The diet of pregnant women with pyelonephritis should consist of easily digestible foods. It is important to avoid constipation, as an overcrowded bowel exacerbates urinary outflow obstruction. To do this, the menu must include fresh vegetables and fruits. Special restriction of salt when cooking food is not required if there is no edema.

  • cereals, pasta;
  • yesterday's bread;
  • vegetarian soups with cereals and vegetables;
  • boiled meat and low-fat fish;
  • dairy products (milk, dairy products, low-fat cottage cheese and sour cream);
  • boiled eggs and steam omelets;
  • fresh, boiled and baked vegetables - except for white cabbage;
  • fruits.
  • pickles;
  • pickled, spicy and fatty dishes;
  • mushrooms, onions and garlic, cabbage in any form;
  • fresh bakery;
  • legumes, sorrel, spinach and radishes.

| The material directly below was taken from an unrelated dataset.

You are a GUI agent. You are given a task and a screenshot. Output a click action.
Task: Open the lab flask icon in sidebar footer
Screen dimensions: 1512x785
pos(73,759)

Prohibited products (gallery)

Folk remedies

Medicinal infusions can be prepared independently from:

  1. Birch leaves. Pour a spoonful of dry grass leaves with a glass of boiling water, let it brew for half an hour. The resulting product can be consumed three times a day.
  2. Lingonberry leaves. Dry or fresh leaves (2 tablespoons) should be poured with 400 ml of hot water and kept in a water bath for 20 minutes. The ready-made broth is drunk 2-3 times a day.
  3. Whole oats. For its preparation, a glass of cereal (not flakes) is poured with a liter of boiling water and kept on low heat for two hours. The strained mixture should be consumed three times a day 0.5 cups.

Bearberry, yarrow, parsley, licorice and juniper fruits are not used during pregnancy due to the possible increase in the tone of the uterus.

Alternative medicine (gallery)

Prevention

The risk group for the development of acute pyelonephritis during pregnancy includes women suffering from:

  • chronic pyelonephritis and cystitis;
  • urolithiasis;
  • chronic foci of infection (caries, tonsillitis);
  • inflammatory diseases of the genital tract (colpitis, cervicitis).

Therefore, first of all, it is necessary to reorganize the foci of infection.

In addition, the following guidelines must be followed:

  1. During pregnancy, eat a diet to reduce the acidity of urine and prevent uric acid loss, as well as to prevent constipation.
  2. Lead an active lifestyle, walk every day and do exercises for pregnant women.
  3. Drink plenty of fluids daily.
  4. In the second half of pregnancy, unload the urinary tract: apply the knee-elbow position at least 3 times a day for 15–20 minutes.
  5. Empty the bladder every 3-4 hours.
  6. Have regular urine tests.

It is important to monitor your weight: excessive weight gain indicates the presence of hidden edema. This is a reason for immediate seeking qualified help.

Almost any woman can get pyelonephritis during pregnancy. But with special attention to your health you need to treat those who are at risk for this pathology.